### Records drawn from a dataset
===============

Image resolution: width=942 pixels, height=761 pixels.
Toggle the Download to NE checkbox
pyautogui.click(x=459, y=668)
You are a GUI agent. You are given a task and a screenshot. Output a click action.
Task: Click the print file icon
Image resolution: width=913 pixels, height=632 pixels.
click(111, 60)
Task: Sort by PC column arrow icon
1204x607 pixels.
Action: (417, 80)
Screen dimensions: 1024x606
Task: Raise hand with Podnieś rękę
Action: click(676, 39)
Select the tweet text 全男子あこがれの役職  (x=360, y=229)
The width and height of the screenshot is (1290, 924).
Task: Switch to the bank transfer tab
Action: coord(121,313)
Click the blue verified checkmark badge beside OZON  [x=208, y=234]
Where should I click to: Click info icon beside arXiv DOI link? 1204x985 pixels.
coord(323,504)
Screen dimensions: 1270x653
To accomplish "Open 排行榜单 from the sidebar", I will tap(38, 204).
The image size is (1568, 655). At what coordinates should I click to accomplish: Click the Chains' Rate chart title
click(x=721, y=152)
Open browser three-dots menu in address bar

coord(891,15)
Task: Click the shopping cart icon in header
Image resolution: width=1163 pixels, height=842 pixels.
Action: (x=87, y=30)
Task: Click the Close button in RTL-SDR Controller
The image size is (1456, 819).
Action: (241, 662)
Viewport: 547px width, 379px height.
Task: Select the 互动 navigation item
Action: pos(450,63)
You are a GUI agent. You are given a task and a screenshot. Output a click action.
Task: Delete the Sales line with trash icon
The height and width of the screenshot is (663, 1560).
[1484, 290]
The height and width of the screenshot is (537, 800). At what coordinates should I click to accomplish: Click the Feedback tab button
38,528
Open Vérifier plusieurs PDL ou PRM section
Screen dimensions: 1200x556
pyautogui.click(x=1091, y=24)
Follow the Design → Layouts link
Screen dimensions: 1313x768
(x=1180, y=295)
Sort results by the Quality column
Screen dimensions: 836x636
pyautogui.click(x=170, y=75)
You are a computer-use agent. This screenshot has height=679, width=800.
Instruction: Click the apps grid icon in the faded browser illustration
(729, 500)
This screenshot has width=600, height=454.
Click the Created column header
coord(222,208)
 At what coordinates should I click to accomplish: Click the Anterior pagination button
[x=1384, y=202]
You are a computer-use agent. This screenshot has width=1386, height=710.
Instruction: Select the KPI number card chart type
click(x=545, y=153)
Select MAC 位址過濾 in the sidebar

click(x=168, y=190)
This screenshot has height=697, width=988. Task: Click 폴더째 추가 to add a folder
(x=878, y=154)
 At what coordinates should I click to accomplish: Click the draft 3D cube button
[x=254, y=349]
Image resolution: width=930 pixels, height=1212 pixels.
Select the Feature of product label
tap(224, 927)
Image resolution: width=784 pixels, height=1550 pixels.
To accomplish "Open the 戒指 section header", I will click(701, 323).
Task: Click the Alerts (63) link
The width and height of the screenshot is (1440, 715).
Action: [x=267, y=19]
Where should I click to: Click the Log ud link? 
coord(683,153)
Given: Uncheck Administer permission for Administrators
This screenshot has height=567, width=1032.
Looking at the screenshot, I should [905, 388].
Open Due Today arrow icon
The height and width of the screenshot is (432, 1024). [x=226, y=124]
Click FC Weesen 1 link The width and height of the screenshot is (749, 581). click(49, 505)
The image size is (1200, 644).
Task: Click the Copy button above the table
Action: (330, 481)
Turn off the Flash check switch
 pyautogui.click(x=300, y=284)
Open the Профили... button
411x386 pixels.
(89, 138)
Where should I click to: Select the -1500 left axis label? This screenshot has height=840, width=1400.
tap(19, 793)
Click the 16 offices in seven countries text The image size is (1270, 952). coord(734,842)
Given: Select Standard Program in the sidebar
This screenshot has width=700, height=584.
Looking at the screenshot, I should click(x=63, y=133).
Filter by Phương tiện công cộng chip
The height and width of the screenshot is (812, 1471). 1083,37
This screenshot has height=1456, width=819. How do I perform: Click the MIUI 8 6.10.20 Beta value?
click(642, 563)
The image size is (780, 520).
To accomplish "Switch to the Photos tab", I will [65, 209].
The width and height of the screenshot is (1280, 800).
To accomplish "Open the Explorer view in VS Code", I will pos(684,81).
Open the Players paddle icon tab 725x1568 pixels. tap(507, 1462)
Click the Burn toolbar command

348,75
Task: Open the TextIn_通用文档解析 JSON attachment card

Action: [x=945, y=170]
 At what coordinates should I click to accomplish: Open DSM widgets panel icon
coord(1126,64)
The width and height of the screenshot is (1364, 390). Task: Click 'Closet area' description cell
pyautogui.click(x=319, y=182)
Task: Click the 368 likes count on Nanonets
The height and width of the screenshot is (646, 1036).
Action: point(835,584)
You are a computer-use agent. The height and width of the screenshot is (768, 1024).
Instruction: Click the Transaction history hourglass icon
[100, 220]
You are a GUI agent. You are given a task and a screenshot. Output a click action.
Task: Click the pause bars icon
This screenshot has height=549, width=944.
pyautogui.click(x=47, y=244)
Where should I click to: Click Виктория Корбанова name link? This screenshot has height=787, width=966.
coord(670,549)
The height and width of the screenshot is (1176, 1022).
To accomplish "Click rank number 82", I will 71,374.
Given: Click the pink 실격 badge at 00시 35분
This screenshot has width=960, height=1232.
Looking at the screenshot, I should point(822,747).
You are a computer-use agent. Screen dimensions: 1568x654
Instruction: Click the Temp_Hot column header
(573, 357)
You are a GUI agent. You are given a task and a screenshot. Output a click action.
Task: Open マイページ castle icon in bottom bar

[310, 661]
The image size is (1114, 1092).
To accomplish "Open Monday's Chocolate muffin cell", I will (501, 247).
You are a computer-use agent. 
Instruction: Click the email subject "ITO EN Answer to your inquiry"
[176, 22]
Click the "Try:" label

===============

### ASSIGNMENT
Wherever the word "Sort" appears in a line of the data above, copy that line.

### SOLUTION BELOW
Task: Sort by PC column arrow icon
Sort results by the Quality column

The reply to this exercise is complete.